Мужики с интересом поглядывали на волхва, некоторые сразу стали спрашивать о своих недугах, но Нечай уже тянул Светозара за рукав.
– Опосля, мужики, дайте отдохнуть человеку с дороги, вона сколько пешком протопал! Пойдём, друг, я уже освободился, к брату еду. Вон телега моя, садись!
Светозар ненадолго задержался возле мужиков, разговаривая с худым как жердь юношей с нездоровым румянцем на щеках.
– Приходи завтра, – сказал ему Светозар, – вон туда, на берег Волхова, я полечу тебя…
В телеге Нечая они поехали в город.
– У брата моего дочка больная, чахнет, как былиночка. И в церковь носили, окрестили и водой свячёной поили, и священник молитву читал, а всё по-прежнему. Поможешь, Светозар-батюшка? – заискивающе заглядывал в очи возница.
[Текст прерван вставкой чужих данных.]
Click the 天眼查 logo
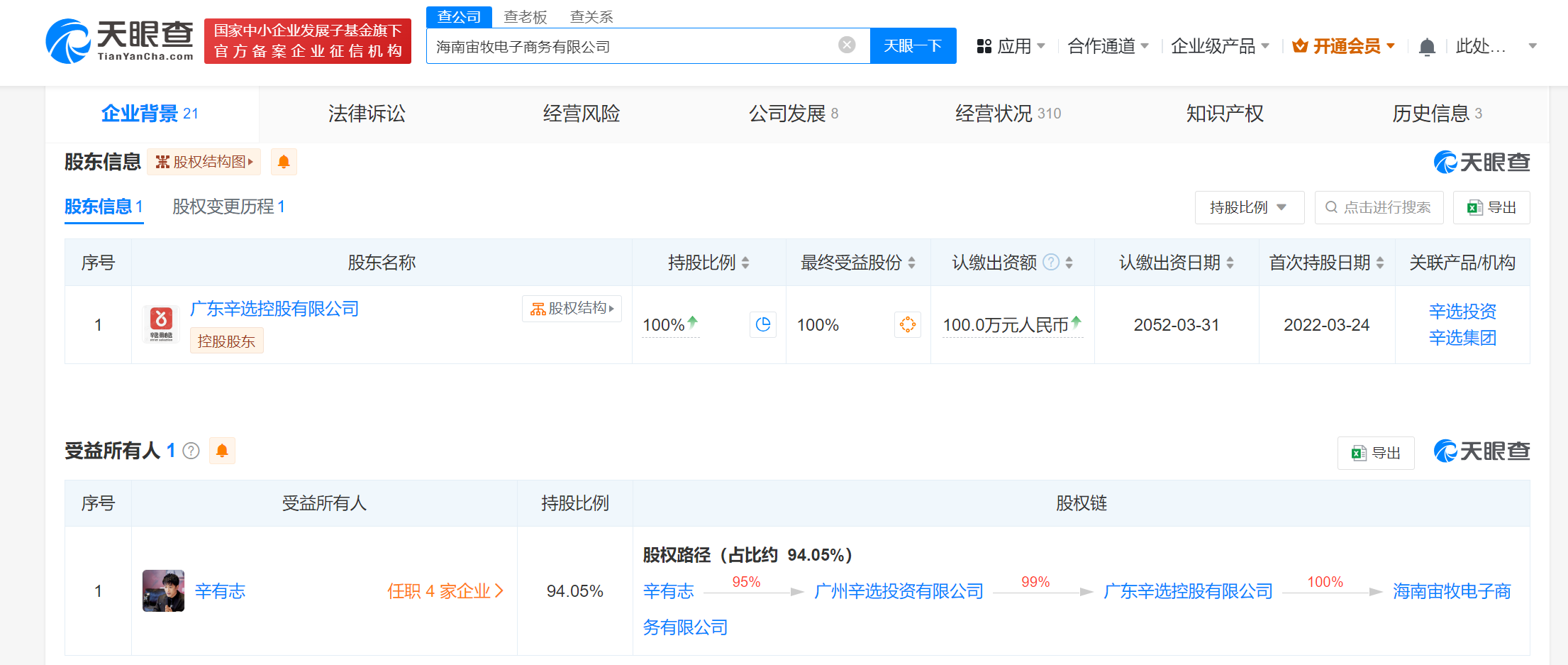Image resolution: width=1568 pixels, height=665 pixels. (x=121, y=40)
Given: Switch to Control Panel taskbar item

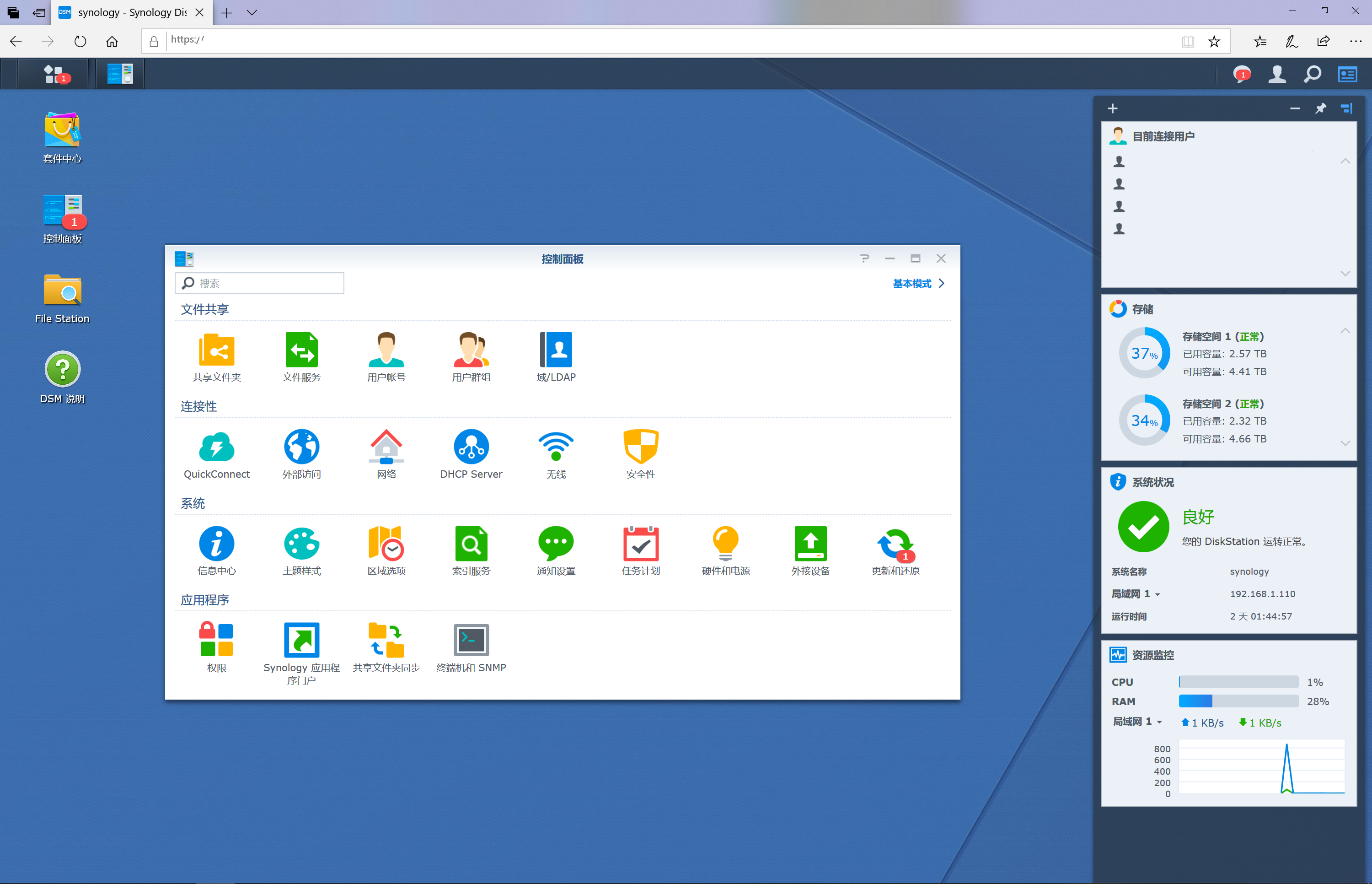Looking at the screenshot, I should (x=120, y=74).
– Поглядим, Нечай, почто раньше времени загадывать…
– Брат мой в плотницком деле умелец большой, – хвалился по дороге Нечай. – Топор у него в руках прямо поёт, и такие чудеса из дерева выделывает! Как сподручнее терем поставить, куда каким оконцем светёлку вывести, как двор обустроить, чтоб всё под рукой было, – всё брательник знает, во всей округе лучшего мастера не сыскать. Сперва он сам работал, а теперь у него одних подмастерьев полдюжины, им многое поручает, а сам только самую тонкую работу делает. И строит не кому попало, а купцам да боярам, самому князю светлейшему терем помогал возводить! – с оттенком великой почтительности поднял палец вверх возница.
– А ты что же? – спросил Светозар.
– А я неспособный. Брат говорит, блажь во мне сидит. Вот купил мне коня да телегу, дай бог ему здоровья, теперь купцам товары вожу. Мне одному много не надо.
– А что ж семью не завёл, годы-то уже за середину перевалили?
– Вольный я, сам себе приказчик, еду куда хочу, что надумаю, то и делаю. А баба, дети – обуза только… Ну вот, приехали! – И он остановил лошадь.
Нечай не лгал. Дом брата оказался настоящим теремом, с подклетью и высоко вознесёнными светёлками. Срублен он был добротно, украшен резными наличниками. Нечай долго стучал в высокие глухие ворота, пока не подошёл кто-то из работников и после выяснения, кто приехал, открыл наконец затворы. Телега вкатилась на широкий двор, встреченная лаем нескольких собак.